A família pode ajudar a identificar gatilhos para os comportamentos alimentares inadequados e 
trabalhar junto com o terapeuta para desenvolver estratégias para lidar com esses gatilhos.
A participação da família no tratamento também é importante para garantir a continuidade do 
cuidado, monitorando o progresso do adolescente, oferecendo suporte em momentos difíceis e 
incentivando a busca por ajuda profissional quando necessário.

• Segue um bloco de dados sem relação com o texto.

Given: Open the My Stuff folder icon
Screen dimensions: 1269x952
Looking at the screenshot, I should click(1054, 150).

Como lidar com a resistência ao 
tratamento?
A resistência ao tratamento é um desafio comum enfrentado por psicólogos clínicos que trabalham 
com adolescentes com transtornos alimentares. Essa resistência pode se manifestar de diversas 
formas, como recusa em participar das sessões de terapia, falta de colaboração com o tratamento, 
desmotivação para mudar hábitos alimentares e dificuldade em seguir as recomendações do 
profissional.
É fundamental que o psicólogo compreenda as causas da resistência, que podem estar relacionadas a 
diversos fatores, como medo da mudança, vergonha, dificuldade em lidar com emoções, falta de 
confiança no tratamento, influência do ambiente familiar ou questões culturais. É importante ter 
empatia e acolhimento para o adolescente, reconhecendo suas dificuldades e validando seus 
sentimentos.
O psicólogo deve utilizar estratégias para lidar com a resistência, como: estabelecendo uma relação 
terapêutica de confiança, utilizando técnicas de comunicação assertiva, abordando as causas da 
resistência de forma aberta e honesta, oferecendo alternativas e opções de tratamento que se 
adaptem às necessidades do adolescente e envolve a família no processo terapêutico, buscando o 
apoio e a colaboração dos pais ou responsáveis.

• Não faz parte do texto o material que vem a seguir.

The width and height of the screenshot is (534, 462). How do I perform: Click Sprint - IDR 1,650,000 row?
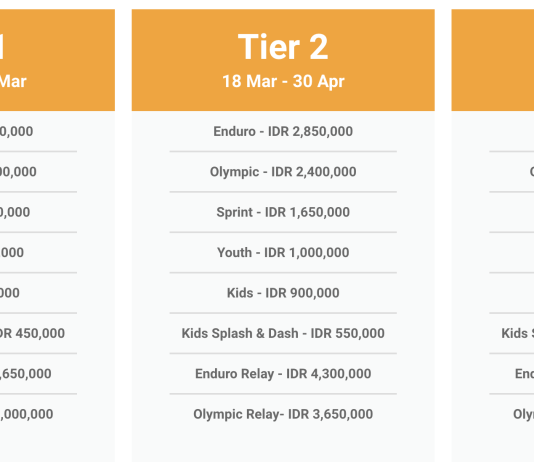pyautogui.click(x=283, y=212)

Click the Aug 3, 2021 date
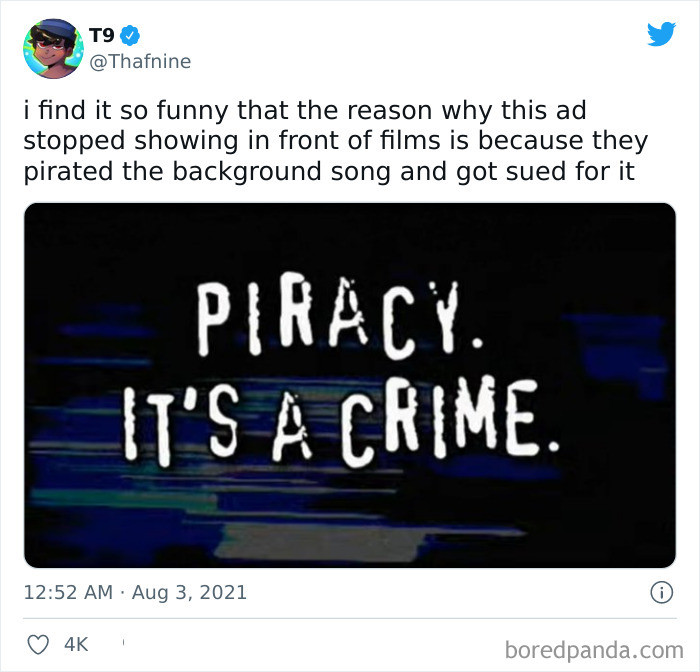click(189, 593)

A resistência ao tratamento pode ser um sinal de que algo precisa ser ajustado na abordagem 
terapêutica. É crucial que o psicólogo seja flexível, adaptando o tratamento às necessidades e à 
realidade do adolescente. A persistência, a paciência e a capacidade de escuta são essenciais para 
superar esse obstáculo e garantir o sucesso do tratamento.